Unjuk rasa yang awalnya mengkritik kebijakan ekonomi pemerintah akhirnya meluas menjadi protes terhadap kerajaan. Bahkan, anak-anak muda peserta unjuk rasa tidak takut lagi menampilkan pantomim yang secara gamblang mencemooh raja.
Generasi muda ini memberikan suara untuk MFP karena keberanian menjanjikan perubahan aturan lese majeste itu. Akan tetapi, Kavi mengingatkan, janji politik jangan pernah diterjemahkan menjadi kenyataan politik. ”Tidak semua partai koalisi MFP peduli akan lese majeste. Bahkan, ada juga yang menghindari membahas aturan itu, apalagi para senator dari militer,” tuturnya.

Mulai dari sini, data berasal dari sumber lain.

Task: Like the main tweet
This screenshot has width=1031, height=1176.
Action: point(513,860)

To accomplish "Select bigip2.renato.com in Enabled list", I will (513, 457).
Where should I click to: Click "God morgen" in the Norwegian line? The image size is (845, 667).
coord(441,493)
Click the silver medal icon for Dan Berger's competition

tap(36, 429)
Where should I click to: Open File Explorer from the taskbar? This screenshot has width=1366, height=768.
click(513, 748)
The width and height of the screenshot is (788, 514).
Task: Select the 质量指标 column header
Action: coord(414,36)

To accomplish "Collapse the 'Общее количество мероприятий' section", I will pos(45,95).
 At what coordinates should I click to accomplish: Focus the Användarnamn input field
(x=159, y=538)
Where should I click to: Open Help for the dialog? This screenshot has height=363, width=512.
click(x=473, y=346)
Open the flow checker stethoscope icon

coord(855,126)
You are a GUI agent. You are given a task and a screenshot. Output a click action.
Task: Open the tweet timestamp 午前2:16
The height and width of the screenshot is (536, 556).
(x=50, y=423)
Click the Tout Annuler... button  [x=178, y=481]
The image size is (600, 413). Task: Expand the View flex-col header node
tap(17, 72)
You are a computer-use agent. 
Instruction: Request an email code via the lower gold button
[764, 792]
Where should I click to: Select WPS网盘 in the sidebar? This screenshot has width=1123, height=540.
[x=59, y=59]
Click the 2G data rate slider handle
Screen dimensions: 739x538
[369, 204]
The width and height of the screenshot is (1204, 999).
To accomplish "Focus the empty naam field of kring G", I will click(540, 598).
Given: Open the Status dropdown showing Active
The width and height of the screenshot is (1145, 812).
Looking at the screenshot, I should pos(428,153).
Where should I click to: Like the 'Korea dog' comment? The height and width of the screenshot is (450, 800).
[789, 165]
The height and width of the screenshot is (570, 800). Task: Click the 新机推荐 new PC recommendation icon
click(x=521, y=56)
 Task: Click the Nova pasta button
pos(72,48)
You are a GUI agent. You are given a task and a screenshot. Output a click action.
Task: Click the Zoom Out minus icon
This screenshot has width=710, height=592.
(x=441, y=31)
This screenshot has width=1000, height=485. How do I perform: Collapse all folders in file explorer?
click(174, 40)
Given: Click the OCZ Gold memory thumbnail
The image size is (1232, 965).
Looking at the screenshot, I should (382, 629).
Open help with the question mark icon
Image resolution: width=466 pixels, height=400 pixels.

Meskipun demikian, kemenangan MFP dan kegerahan generasi muda memaksa topik lese majeste ke bawah sorotan politik. Sekeras apa pun pemerintah berusaha menghindar, pada akhirnya mereka tetap harus berhadapan dengan isu tersebut. ”Ini membuka diskursus baru di Thailand. Setidaknya, menjadikan pemerintahan baru ini lebih dinamis dari sebelumnya,” kata Kavi.
Dalam konteks Perhimpunan Bangsa-bangsa Asia Tenggara (ASEAN), keberadaan MFP adalah fenomena politik yang langka. Partai yang dibentuk dan digerakkan oleh anak muda dan berhasil memenangi kekuasaan selama ini tidak terjadi. Umumnya, partai seperti ini berjaya di pemerintahan daerah, bukan nasional.